A questo punto, quindi, sarà necessario rivedere totalmente la gestione di questi rifiuti sia in relazione al loro trattamento sia in ordine alla destinazione finale di smaltimento in discarica o recupero in termovalorizzatori. Ed è altrettanto evidente che tutto questo comporterà un abbandono quasi totale del principio di prossimità voluto dalla normativa europea e nazionale, già, come abbiamo visto, ampiamente disatteso.

E così arriviamo al punto nodale di tutta la vicenda. Perché, oggettivamente, ancora una volta ritorna uno schema da sempre ricorrente a Malagrotta, e cioè il ricorso a provvedimenti eccezionali e di emergenza in deroga ai normali principi sanciti dalla legge.

Basta ricordare, in proposito, che, come accertato a suo tempo dalla magistratura romana, la discarica di Malagrotta ha operato per oltre 10 anni con autorizzazione provvisoria della Provincia di Roma rilasciata nel 1988 con riferimento agli impianti all’epoca esistenti; e che, come sottolineato dal GIP di Roma in un procedimento del 20149 il gruppo che la gestiva utilizzava la tecnica di <<costruire l’emergenza e, contemporaneamente, programmare la via d’uscita presentando se stesso come unica alternativa>>; quindi, <<problema e soluzione al tempo stesso>> approfittando della <<inerzia colpevole e connivente delle amministrazioni coinvolte>>; ricavandone, ovviamente, ingenti profitti10.

Oggi, ovviamente, i tempi sono cambiati e la discarica di Malagrotta è gestita a livello commissariale, ma, come abbiamo visto, si riaffaccia lo spettro dell’emergenza e delle deroghe alla legge.

Né si può dire che ciò sia avvenuto a seguito di avvenimenti eccezionali. Come accertato dalla Commissione bicamerale ecomafia, gli incendi in impianti di rifiuti sono stati più di 250 in meno di tre anni, con un vertiginoso aumento da gennaio 2015 ad agosto 2017; cui si aggiungono almeno altri successivi 128 incendi come documentato sul suo blog dall’on. Claudia Mannino.

Ed è altrettanto significativo ricordare, in proposito, che già nel 2017 Roberto Pennisi, magistrato coordinatore del gruppo di lavoro della Procura nazionale antimafia sui crimini ambientali, evidenziava che “l’autocombustione non esiste ” e che “il fuoco può servire a tante cose, può risolvere tanti problemi, soprattutto quando ci sono cose irregolari che a un certo punto prendono fuoco. Come per gli impianti per i rifiuti11.

La stessa conclusione, del resto, cui perviene, pochi anni dopo, la Commissione ecomafia.

## COSA FARE
Rispondi alle domande seguenti in base al testo su Malagrotta.
1. Quale ente rilasciò nel 1988 l'autorizzazione provvisoria con cui operò la discarica di Malagrotta?
2. Secondo la Commissione bicamerale ecomafia, quanti incendi si sono verificati in impianti di rifiuti in meno di tre anni?
3. Che ruolo ricopriva Roberto Pennisi nel 2017?
Le righe riportate qui provengono da un'altra fonte.

## RIGHE DI DATI
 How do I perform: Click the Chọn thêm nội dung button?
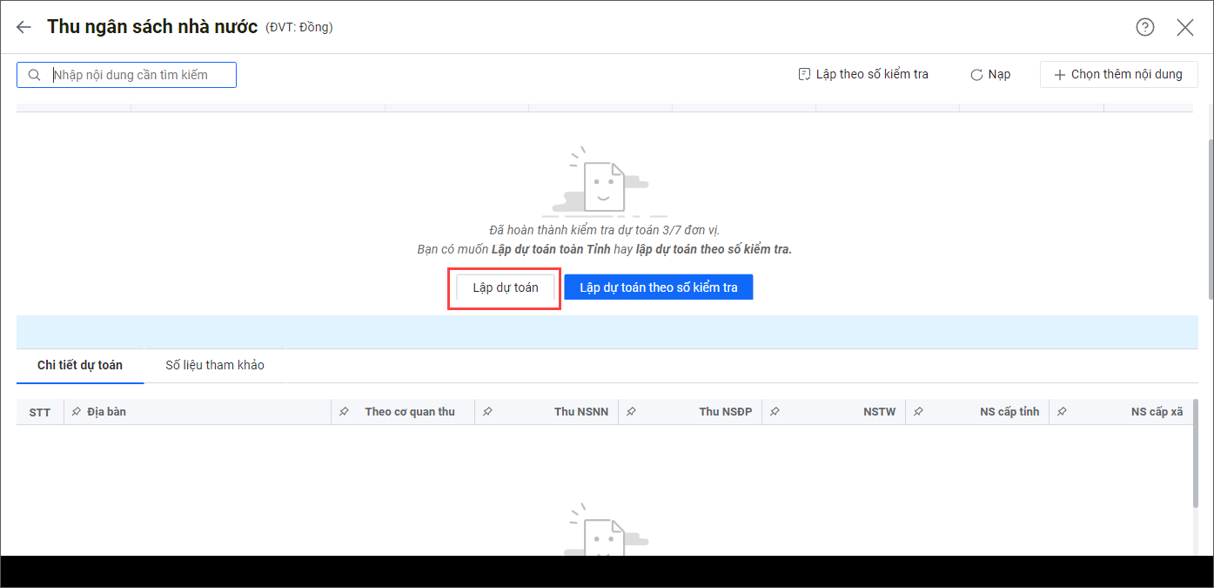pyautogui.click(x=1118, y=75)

---

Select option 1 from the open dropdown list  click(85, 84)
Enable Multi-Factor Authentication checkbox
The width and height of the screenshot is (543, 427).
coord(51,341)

==

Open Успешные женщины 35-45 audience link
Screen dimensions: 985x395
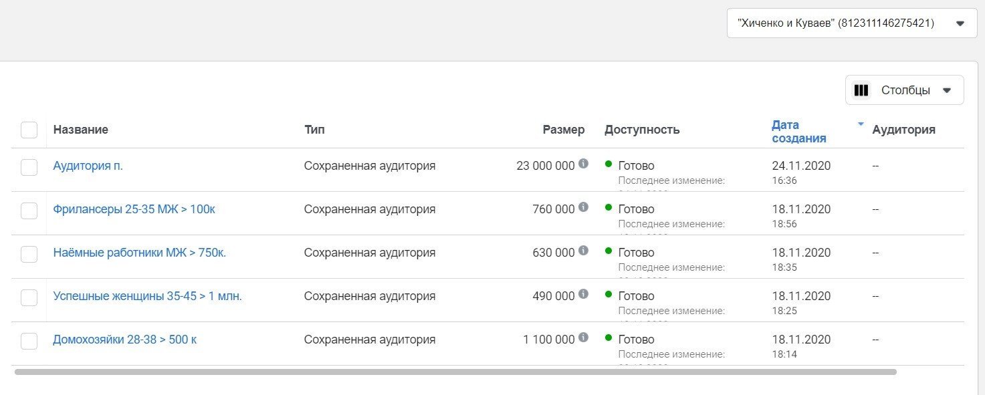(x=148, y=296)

## RISPOSTA FINALE
1. La Provincia di Roma.
2. Più di 250.
3. Era il magistrato coordinatore del gruppo di lavoro della Procura nazionale antimafia sui crimini ambientali.